Having resisted investor pressure to spin off its thermal coal assets, the miner now benefits from their performance. But coal’s success overshadows the prospects for Glencore’s other metals — energy-transition friendly stuff such as copper, zinc and nickel. That may explain its valuation discount to big peers.

Glencore’s coal seam is clear to see. First-half results at the division increased from $912mn last year to $8.9bn in 2022. Coal profits have driven a stock rally.

The bonanza should continue. Lack of investment in coal mining means prices will hold up. Bernstein estimates that coal will account for around $19.5bn of Glencore’s ebitda in 2023, on a group total of $30.6bn. 

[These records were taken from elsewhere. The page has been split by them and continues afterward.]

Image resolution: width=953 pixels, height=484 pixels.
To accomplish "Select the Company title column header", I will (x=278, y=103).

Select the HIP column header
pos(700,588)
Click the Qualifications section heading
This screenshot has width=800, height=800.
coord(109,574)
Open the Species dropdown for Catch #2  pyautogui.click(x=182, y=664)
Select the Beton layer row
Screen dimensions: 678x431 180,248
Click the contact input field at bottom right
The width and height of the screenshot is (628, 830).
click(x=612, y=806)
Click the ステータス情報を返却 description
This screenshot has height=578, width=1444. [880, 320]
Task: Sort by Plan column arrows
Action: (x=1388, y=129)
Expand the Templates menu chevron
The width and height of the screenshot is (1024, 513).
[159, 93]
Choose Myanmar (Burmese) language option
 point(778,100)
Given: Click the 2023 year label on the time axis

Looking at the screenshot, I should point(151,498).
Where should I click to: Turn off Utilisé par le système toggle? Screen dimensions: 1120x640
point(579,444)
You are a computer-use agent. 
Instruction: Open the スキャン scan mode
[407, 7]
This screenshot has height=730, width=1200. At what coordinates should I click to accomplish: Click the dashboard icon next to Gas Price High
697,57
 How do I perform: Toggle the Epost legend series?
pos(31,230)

That leaves Glencore looking more like a coal play, less like the trader-cum-miner promised at IPO in 2011. At 2.5 times ebitda — broadly in line with listed pure-play Peabody — the coal division’s enterprise value alone accounts for $49bn of Glencore’s total of $100bn. Meanwhile trading, the group’s marketing division, should earn $3bn of 2023 ebitda — some 10 per cent of Glencore’s total — justifying an EV of $21bn. 

Subtracting these two from Glencore’s total EV leaves $30bn for the rest of the group’s mining activities — its future-focused metals — for an implied EV/ebitda group multiple of 3.5 times. That is around a quarter below listed peers BHP Billiton, Rio Tinto and Anglo American.

No wonder Glencore buys its own stock. The group’s capital allocation strategy suggests that — absent new projects or M&A — up to $79bn of cash might be available for dividends and buybacks to 2026, on Bernstein estimates. That should keep the embers glowing on the stock price rally.